Surveying sea floor animals for offshore renewable energy

07 Jul 2017

There is growing interest in developing offshore wind and wave energy facilities in the Pacific Northwest. But not much is known about the sediment and animal life along the sea floor in the region.

That presents a problem for renewable energy companies because they need to consider environmental implications before constructing facilities in the ocean.

A team of Oregon State University researchers has helped address that problem by using a 500-pound device with jaws to grab squares of sediment from the ocean floor at eight sites off the coasts of northern California, Oregon and southern Washington.

In a just-published paper, they outline research that found relationships between sediment characteristics and animal life (mostly pencil-eraser-sized clams and worms) were consistent across the sites they sampled.

That's significant because it could allow renewable energy companies to reduce collections of marine animal life to characterise a potential development site. That type of analysis is costly and time intensive because it involves identification work by humans.
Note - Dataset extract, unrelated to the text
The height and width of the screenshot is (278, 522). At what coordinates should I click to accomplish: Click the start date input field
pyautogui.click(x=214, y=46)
Instead, companies could primarily conduct sediment analysis, most of which can be automated. Once the sediment analysis is done it could be cross-referenced with the findings of the Oregon State team to predict the marine animals likely to be found at a site and potentially determine impacts.

The research, led by Sarah Henkel, a marine biologist at Oregon State's Hatfield Martine Science Center, involved collecting sediment from 137 spots ranging in depth from about 160 to 360 feet, depths currently targeted for wave energy development.
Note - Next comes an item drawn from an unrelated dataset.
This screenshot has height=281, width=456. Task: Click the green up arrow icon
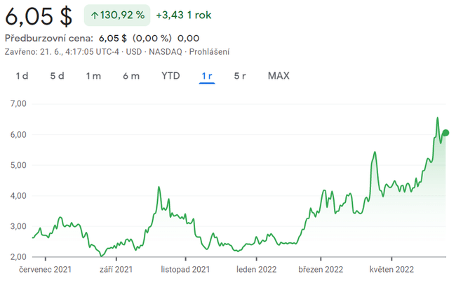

The spots clustered around eight locations, from two to 10 miles off the coast of Eureka, California, six Oregon locations (Bandon, Siltcoos, Reedsport, Cape Perpetua, Newport, Nehalem) and Grays Bank, Washington.

In the Pacific Northwest, there has been recent interest in energy development off the coast of the several coastal Oregon areas, including Reedsport/Coos Bay, Newport and Tillamook, Henkel said.
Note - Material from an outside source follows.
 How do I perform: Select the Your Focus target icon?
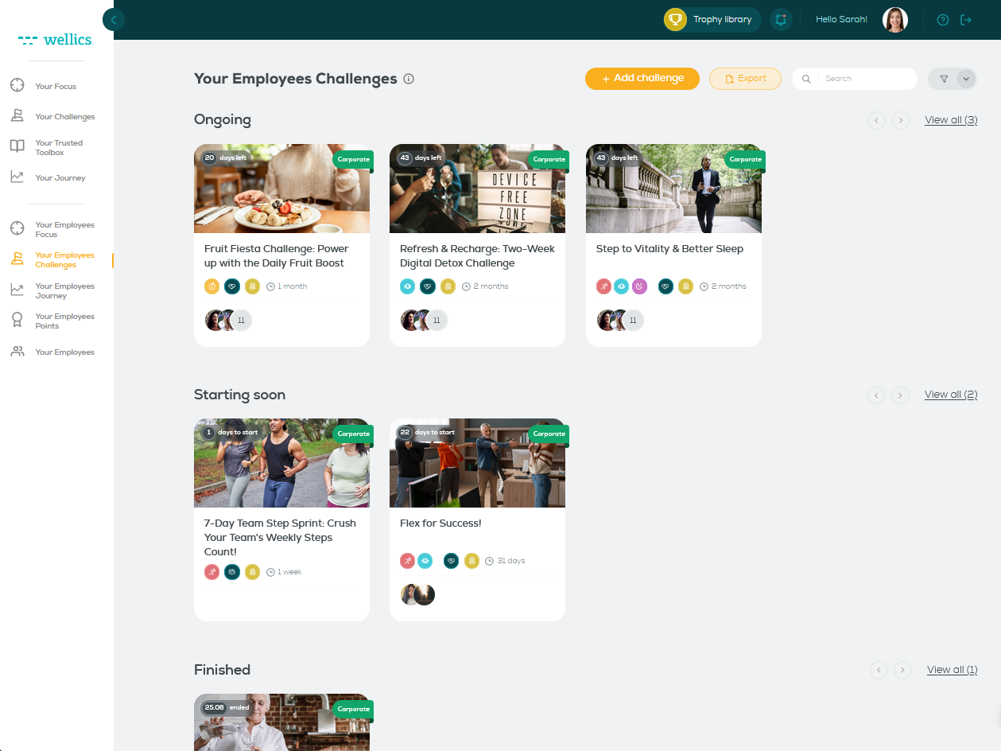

Although recent plans to build a wind farm off the coast of Coos Bay fell through, Henkel currently is conducting similar collections and analyses at the depths targeted for offshore wind development in anticipation of future wind projects off Oregon.

Offshore renewable energy development is still in its infancy in the United States, with the first offshore wind project recently completed in Rhode Island. European countries have a longer history of offshore renewable energy development.

The just-published paper, Small proportions of silt linked to distinct and predictable differences in marine macrofaunal assemblages on the continental shelf of the Pacific Northwest, was published in the journal Continental Shelf Research. Kristin Politano, who formerly worked in Henkel's lab, is a co-author.